> Stated problem: Begin at the line that has "This screenshot has width=552, height=528." and stop after the line that has "Click the file". Rewrite that data as a two-column CSV with the headers input and output, one row for each text and its answer, with every field in quotes and line breaks replaced by spaces.

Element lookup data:

####

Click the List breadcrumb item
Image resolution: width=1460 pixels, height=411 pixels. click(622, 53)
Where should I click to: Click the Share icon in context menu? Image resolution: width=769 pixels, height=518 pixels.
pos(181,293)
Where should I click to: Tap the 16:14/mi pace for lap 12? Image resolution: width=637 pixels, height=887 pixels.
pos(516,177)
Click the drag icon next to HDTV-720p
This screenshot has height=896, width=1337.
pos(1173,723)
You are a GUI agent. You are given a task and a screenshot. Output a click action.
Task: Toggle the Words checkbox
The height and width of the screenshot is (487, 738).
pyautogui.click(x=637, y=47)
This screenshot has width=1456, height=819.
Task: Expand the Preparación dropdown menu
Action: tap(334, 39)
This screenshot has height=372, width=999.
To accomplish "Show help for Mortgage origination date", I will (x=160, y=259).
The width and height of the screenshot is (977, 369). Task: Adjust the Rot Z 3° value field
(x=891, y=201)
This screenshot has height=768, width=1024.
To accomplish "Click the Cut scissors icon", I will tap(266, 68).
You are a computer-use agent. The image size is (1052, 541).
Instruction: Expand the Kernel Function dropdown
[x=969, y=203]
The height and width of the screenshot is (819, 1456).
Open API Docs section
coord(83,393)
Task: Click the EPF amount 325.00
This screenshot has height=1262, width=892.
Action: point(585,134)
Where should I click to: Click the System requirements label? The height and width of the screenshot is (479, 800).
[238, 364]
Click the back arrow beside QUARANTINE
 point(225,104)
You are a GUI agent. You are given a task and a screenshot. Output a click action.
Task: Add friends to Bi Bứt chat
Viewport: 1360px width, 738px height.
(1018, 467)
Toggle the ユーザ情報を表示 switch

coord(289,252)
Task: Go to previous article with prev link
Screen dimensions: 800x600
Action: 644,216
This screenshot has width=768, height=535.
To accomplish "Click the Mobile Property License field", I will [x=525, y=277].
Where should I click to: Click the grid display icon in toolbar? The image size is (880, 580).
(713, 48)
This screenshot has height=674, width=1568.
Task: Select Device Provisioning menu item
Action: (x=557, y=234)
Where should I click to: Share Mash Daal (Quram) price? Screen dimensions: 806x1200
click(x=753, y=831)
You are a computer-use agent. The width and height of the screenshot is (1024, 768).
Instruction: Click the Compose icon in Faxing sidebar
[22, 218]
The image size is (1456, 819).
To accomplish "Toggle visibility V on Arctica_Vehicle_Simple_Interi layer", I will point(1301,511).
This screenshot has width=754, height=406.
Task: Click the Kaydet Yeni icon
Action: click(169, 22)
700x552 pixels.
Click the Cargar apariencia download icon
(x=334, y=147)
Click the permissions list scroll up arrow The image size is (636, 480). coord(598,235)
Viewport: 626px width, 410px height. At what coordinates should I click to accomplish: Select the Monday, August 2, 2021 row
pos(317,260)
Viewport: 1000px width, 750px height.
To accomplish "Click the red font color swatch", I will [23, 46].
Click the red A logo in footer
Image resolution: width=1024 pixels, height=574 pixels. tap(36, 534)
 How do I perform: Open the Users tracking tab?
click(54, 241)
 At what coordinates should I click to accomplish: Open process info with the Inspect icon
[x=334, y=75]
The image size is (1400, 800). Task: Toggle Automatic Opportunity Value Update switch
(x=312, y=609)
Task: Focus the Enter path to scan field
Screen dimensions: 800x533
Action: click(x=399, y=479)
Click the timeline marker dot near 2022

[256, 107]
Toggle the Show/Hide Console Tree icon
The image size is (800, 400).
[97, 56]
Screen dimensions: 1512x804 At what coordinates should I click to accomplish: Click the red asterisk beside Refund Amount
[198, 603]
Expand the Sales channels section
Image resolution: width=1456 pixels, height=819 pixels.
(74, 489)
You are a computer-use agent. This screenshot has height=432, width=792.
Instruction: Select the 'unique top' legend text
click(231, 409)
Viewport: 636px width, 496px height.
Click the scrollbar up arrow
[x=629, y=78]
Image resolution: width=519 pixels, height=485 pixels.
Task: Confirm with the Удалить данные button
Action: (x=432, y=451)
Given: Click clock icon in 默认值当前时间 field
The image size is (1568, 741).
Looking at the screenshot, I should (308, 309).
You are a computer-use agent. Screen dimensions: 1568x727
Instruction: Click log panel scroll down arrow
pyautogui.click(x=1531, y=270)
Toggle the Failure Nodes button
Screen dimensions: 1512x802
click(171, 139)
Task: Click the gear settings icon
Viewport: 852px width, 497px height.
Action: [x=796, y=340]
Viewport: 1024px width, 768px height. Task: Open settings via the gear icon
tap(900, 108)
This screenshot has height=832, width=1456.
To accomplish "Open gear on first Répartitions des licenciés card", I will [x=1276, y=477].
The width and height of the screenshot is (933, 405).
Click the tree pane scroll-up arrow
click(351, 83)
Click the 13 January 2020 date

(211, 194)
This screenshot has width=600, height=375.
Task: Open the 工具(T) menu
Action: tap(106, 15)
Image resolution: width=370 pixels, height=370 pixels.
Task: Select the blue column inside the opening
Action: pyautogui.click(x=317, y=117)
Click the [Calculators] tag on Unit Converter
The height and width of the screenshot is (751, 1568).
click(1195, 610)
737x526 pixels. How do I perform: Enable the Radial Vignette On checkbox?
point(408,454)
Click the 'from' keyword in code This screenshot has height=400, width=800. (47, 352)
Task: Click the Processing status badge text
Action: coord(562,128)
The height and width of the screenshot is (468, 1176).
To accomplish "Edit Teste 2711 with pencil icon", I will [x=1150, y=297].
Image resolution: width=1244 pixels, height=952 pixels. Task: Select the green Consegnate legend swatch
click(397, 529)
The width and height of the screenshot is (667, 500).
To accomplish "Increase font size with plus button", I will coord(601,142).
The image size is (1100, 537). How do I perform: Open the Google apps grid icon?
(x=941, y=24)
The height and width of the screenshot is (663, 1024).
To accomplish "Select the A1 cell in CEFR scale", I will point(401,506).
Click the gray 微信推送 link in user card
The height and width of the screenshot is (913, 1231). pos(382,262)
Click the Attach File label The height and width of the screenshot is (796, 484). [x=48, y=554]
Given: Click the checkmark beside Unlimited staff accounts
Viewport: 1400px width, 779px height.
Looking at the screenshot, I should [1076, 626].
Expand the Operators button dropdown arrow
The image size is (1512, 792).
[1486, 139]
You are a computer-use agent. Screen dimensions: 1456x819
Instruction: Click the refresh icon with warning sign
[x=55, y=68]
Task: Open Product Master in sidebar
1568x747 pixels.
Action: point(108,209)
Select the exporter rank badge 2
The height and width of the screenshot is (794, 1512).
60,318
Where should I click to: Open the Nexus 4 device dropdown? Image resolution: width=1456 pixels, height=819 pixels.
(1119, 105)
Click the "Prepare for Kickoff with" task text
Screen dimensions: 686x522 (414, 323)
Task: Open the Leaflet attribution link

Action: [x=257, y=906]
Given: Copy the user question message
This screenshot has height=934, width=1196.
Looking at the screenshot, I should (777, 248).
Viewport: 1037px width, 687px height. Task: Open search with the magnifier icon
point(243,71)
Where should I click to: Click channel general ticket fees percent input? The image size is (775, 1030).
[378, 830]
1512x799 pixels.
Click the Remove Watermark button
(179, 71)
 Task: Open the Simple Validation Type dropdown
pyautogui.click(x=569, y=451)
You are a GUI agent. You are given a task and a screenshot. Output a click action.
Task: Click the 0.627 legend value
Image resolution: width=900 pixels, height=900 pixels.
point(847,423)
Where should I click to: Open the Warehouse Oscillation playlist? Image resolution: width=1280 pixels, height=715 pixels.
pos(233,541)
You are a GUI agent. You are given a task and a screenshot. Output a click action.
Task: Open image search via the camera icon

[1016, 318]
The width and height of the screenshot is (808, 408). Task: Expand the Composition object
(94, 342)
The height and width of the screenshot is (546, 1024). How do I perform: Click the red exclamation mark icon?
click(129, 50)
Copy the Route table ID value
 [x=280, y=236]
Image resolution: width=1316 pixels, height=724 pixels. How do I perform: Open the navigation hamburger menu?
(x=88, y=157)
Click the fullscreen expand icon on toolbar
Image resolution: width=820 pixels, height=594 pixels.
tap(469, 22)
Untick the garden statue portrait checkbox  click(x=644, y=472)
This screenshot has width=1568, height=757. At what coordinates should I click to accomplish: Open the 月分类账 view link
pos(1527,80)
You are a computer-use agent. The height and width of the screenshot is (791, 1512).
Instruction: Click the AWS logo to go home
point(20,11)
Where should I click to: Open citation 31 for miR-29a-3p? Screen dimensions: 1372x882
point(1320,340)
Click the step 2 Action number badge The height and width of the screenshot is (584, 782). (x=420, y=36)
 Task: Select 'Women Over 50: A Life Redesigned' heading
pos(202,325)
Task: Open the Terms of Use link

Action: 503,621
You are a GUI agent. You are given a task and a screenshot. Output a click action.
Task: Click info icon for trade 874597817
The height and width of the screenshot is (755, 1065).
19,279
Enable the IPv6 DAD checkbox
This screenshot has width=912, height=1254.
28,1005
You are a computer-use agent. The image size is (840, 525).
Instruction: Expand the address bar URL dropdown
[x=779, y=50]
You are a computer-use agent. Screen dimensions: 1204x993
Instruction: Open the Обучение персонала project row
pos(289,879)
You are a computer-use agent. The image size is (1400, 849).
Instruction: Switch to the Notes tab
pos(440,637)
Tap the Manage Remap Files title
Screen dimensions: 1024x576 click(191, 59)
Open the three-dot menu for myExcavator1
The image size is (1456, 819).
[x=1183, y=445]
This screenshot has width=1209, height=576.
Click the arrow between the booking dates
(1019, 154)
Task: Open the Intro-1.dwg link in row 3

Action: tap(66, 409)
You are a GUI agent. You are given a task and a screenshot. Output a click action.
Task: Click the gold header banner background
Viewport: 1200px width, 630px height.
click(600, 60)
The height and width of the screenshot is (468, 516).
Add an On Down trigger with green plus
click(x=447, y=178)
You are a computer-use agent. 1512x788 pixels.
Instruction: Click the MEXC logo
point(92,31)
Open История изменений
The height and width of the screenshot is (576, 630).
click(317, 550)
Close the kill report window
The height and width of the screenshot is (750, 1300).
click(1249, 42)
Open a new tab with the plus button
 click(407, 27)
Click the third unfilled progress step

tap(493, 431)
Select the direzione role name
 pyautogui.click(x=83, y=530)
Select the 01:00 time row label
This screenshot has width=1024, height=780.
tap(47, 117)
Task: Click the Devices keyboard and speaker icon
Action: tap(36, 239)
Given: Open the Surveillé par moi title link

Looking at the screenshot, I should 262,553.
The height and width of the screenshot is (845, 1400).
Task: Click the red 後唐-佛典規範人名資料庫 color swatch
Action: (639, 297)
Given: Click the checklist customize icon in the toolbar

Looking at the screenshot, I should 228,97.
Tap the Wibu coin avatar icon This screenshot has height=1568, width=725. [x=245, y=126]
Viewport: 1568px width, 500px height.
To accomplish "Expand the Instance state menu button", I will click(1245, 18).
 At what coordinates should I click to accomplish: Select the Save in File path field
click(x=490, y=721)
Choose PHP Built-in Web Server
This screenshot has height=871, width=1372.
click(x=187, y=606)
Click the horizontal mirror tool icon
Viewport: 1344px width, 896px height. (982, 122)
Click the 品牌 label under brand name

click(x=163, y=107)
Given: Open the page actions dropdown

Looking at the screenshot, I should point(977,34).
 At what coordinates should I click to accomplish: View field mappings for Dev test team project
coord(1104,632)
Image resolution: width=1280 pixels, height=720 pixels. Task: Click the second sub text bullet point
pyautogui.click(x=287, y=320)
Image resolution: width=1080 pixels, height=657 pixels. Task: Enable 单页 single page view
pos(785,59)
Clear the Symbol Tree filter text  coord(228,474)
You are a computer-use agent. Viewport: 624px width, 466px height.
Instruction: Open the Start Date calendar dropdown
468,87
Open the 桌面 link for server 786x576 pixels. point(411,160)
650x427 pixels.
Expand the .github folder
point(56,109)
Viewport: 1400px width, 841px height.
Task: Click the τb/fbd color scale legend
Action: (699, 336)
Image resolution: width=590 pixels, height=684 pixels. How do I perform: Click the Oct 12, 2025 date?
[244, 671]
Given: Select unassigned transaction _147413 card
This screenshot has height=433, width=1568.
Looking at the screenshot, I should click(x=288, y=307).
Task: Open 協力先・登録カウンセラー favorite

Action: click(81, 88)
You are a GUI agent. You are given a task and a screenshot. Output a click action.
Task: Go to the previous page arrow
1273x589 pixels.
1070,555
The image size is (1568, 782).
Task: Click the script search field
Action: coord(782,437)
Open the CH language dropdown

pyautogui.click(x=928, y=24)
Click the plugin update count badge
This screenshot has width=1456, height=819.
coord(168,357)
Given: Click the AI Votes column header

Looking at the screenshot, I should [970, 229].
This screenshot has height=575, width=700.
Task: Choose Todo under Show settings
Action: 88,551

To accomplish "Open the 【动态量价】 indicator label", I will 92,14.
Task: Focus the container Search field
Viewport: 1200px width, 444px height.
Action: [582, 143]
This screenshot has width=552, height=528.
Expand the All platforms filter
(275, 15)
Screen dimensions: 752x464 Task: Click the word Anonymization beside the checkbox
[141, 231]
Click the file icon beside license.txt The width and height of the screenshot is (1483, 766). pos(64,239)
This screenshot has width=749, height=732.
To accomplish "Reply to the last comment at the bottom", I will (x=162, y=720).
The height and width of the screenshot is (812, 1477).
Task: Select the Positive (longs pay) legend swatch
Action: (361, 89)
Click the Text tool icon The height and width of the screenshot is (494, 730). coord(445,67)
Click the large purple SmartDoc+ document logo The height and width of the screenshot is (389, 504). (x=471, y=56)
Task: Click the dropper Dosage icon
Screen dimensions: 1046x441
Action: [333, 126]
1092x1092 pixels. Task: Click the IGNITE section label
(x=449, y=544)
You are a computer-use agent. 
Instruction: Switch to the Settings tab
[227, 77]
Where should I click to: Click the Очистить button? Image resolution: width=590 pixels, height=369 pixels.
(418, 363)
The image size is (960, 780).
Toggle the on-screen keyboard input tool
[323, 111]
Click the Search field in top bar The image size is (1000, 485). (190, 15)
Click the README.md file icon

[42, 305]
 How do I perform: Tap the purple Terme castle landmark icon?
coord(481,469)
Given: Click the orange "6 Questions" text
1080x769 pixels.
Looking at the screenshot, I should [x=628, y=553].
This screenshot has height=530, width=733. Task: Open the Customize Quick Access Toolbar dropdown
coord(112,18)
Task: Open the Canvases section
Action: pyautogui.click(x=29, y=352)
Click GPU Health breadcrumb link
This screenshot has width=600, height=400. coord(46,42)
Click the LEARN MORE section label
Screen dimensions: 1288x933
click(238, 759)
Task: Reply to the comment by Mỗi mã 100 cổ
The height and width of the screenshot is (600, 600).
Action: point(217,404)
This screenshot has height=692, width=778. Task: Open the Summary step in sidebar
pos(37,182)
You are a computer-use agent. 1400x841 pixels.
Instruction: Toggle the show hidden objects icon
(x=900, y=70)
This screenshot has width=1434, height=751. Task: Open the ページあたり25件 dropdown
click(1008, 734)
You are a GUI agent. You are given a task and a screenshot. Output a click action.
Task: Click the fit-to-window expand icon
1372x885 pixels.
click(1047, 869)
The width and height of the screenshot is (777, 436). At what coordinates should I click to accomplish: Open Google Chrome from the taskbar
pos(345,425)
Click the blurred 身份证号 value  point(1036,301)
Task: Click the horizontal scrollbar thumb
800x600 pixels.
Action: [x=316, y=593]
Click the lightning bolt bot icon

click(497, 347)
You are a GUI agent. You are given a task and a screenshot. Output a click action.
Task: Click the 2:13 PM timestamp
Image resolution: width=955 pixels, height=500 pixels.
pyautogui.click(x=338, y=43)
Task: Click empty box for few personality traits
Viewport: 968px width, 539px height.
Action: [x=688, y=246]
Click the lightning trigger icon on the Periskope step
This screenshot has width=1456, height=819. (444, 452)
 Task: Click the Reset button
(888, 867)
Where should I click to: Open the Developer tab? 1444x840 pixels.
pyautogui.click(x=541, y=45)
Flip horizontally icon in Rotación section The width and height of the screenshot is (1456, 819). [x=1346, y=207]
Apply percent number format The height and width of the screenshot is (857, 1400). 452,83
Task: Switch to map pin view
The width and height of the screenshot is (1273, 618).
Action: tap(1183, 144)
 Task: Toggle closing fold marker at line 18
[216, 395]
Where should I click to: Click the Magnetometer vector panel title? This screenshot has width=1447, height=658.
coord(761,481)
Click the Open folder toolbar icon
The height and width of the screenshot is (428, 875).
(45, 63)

####

> Complete output:
input,output
"This screenshot has width=552, height=528. Expand the All platforms filter","(275, 15)"
"Screen dimensions: 752x464 Task: Click the word Anonymization beside the checkbox","[141, 231]"
"Click the file icon beside license.txt The width and height of the screenshot is (1483, 766).","pos(64,239)"